We know that in SU(2), we have the multiplication of 2-dimensional representation (rep) decomposed as $$ 2 \times 2= 1+3 \tag{a} $$ where 1 is the singlet of SU(2). And 3 is the adjoint of SU(2) and vecto rep of SO(3). We can ask what is the orbit and stabilizer of each element.
For the 3 in the above eq. (a), we should have the base space $S^2$ as the orbit and the fiber $S^1$ as the stabilizer, with the following relations: $$ S^1 \hookrightarrow S^3 \to S^2 $$ $$ \text{stabilizer}\hookrightarrow \text{total space} \to \text{orbit} $$ Naively, I write $$U(1) \hookrightarrow SU(2) \to SO(3),$$ as the SO(3) is the orbit that each object in $3$ can move around in the SO(3) space, while the stabilizer (a certain action of U(1)) makes the object invariant. The more proper way to write $SU(2)/U(1)=\mathbf{CP}^1$ as complex protective space. However, if we consider the total space as U(2), then the relations become: $$U(1) \times \mathbb{Z}_2 \hookrightarrow U(2) \to \frac{U(2)}{U(1) \times \mathbb{Z}_2},$$
For the 1 in the above eq. (a), which is a trivial representation of SU(2), thus we have the object invariant under the full SU(2), thus we have, $$SU(2) \hookrightarrow SU(2) \to pt,$$ the orbit is a single point. If we consider the full U(2) as the total space that can act on the SU(2) fundamentals, we have $$SU(2) \hookrightarrow U(2) \to U(1)/\mathbb{Z}_2,$$
What are the orbits and stabilizers of the right hand side objects in the multiplication of 3-dimensional representation of SU(3): $$ 3 \times 3= \bar{3}+6 \tag{b} $$ $$ 3 \times \bar{3}= 1+8 \tag{c} $$
question: What are the orbits and stabilizers of $\bar{3}$, $6$ and $1$, $8$ in the above decompositions, if we view the total space as SU(3) or U(3)?

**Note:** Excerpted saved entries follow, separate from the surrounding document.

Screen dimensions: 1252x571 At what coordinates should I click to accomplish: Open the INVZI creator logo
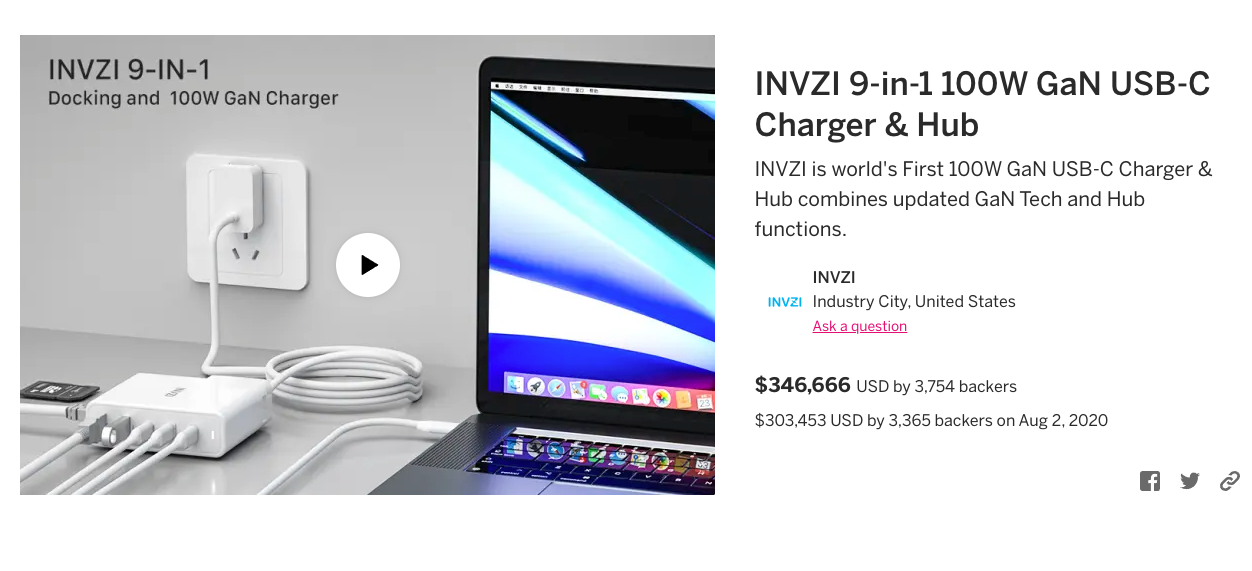[x=785, y=302]
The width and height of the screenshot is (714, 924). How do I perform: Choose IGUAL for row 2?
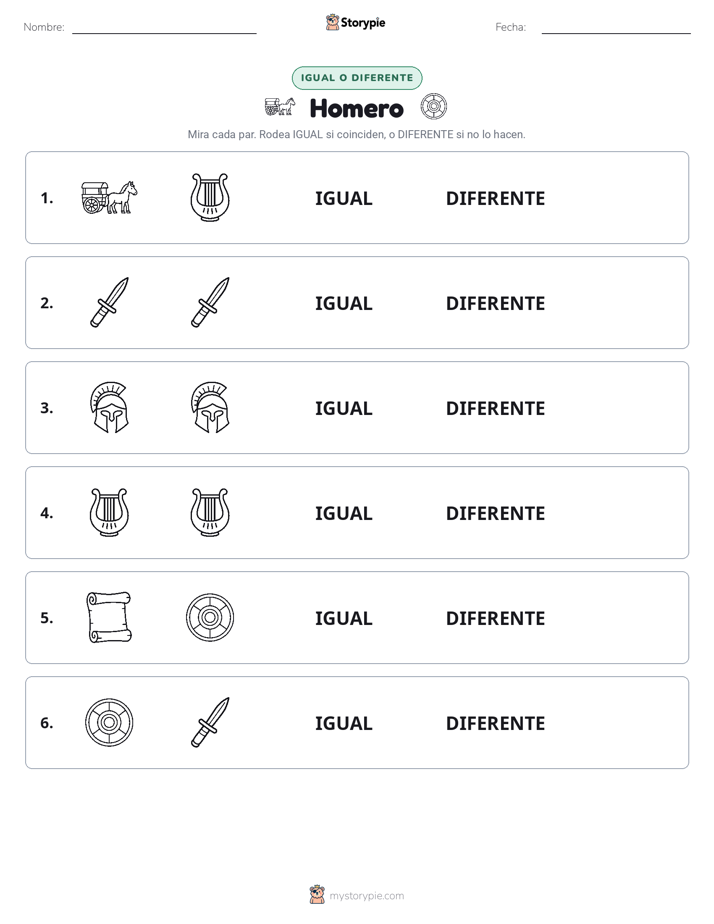point(343,303)
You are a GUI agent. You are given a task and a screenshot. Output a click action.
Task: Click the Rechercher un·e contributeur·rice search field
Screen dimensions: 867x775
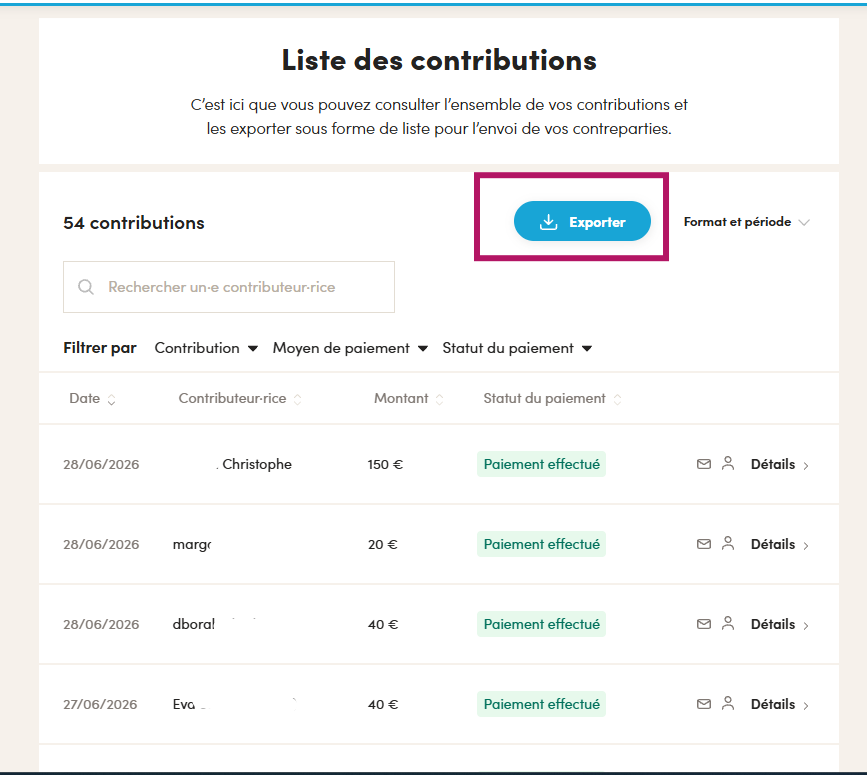229,287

Namely, what is $$ \text{stabilizer}\hookrightarrow SU(3) \to \text{orbit}, $$ $$ \text{stabilizer}\hookrightarrow U(3) \to \text{orbit}, $$ for each of $\bar{3}$, $6$ and $1$, $8$ in the above decomposition?

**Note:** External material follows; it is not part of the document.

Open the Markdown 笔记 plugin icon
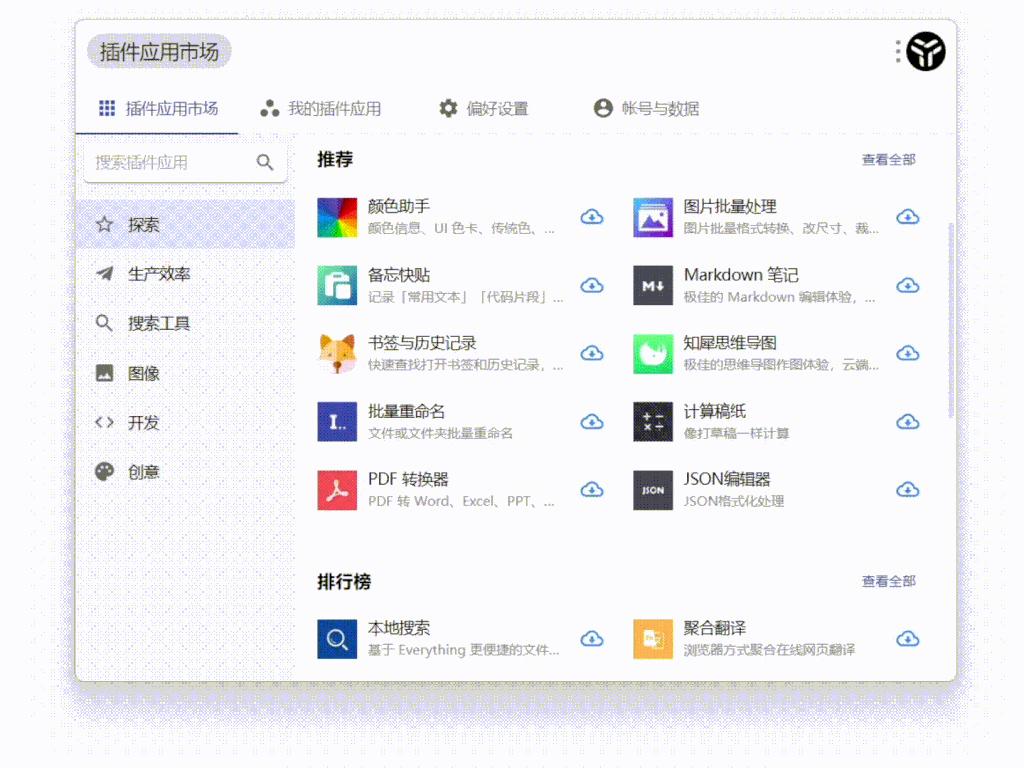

(1). Given the $\bar{3}$ as the pair of U(3) or SU(3) fundamentals, we have the leftover invariant subgroup as $SU(2) \times U(1)$. For example, we can choose the $\bar{3}$ as the first 2-component out of 3-component of fundamentals, in order to form an anti-symmetric pair. In this case, we can write $SU(2) \times U(1) =SU(2)_{1,2} \times U(1)_{3}$ which indicates that the $SU(2)$ is rotating in the first 2-component subspace, and the $U(1)$ is acting on the 3rd component. We use a similar notations below. We then have $$ SU(2)_{1,2} \hookrightarrow SU(3) \to \mathbf{CP}^2 \times (S^1)_{1,2,3}, $$ $$ SU(2)_{1,2} \times U(1)_{3} \hookrightarrow U(3) \to (\mathbf{CP}^2 \rtimes S^1) . $$ The notation $\mathbf{CP}^2 \rtimes S^1$ is meant to say that the $\mathbf{CP}^2$ has a nontrivial fibration by the $S^1$.
(2). Given the $6$ as the pair of U(3) or SU(3) fundamentals, we have the left over invariant subgroup as $U(1) \times U(1)$. For example, we can choose the $6$ as the first 2-component out of 3-component of fundamentals, in order to form an anti-symmetric pair. In this case, we can write $U(1) \times U(1) =U(1)_{1,2} \times U(1)_{3}$ which indicates that the $U(1)_{1,2}$ is rotating in the first 2-component subspace, and the $U(1)_3$ is acting on the 3rd component. We then have $$ U(1)_{1,2} \hookrightarrow SU(3) \to (\mathbf{CP}^2 \rtimes \mathbf{CP}^1) \times (S^1)_{1,2,3}, $$ $$ U(1)_{1,2} \times U(1)_{3} \hookrightarrow U(3) \to ((\mathbf{CP}^2 \rtimes \mathbf{CP}^1)\rtimes S^1) . $$
2. $$ 3 \times \bar{3}= 1+8 \tag{c} $$ (1) Given the $1$ as the pair of U(3) or SU(3) fundamental and anti-fundamental, we have $$ SU(3) \hookrightarrow SU(3) \to 1, $$ $$ SU(3) \times \mathbb{Z}_2 \hookrightarrow U(3) \to S^1/\mathbb{Z}_6. $$
(2) Given the $8$ as the pair of U(3) or SU(3) fundamental and anti-fundamental, we have $$ U(1)_{1,2} \hookrightarrow SU(3) \to (\mathbf{CP}^2 \rtimes \mathbf{CP}^1) \times (S^1)_{1,2,3}, $$ $$ U(1)_{1,2} \times U(1)_{3} \hookrightarrow U(3) \to ((\mathbf{CP}^2 \rtimes \mathbf{CP}^1)\rtimes S^1). $$
p.s. The above is the tentative answer (so far), if I understand your question correctly.